+++ Dataset entries
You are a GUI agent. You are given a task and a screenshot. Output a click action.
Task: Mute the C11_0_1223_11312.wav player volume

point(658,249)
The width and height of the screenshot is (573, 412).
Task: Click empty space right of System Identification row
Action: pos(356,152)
++++++
Your instructions — Identify every line in the entries above that contains the string "screenshot", and copy each of those lines in full.

Response to the exercise —
You are a GUI agent. You are given a task and a screenshot. Output a click action.
The width and height of the screenshot is (573, 412).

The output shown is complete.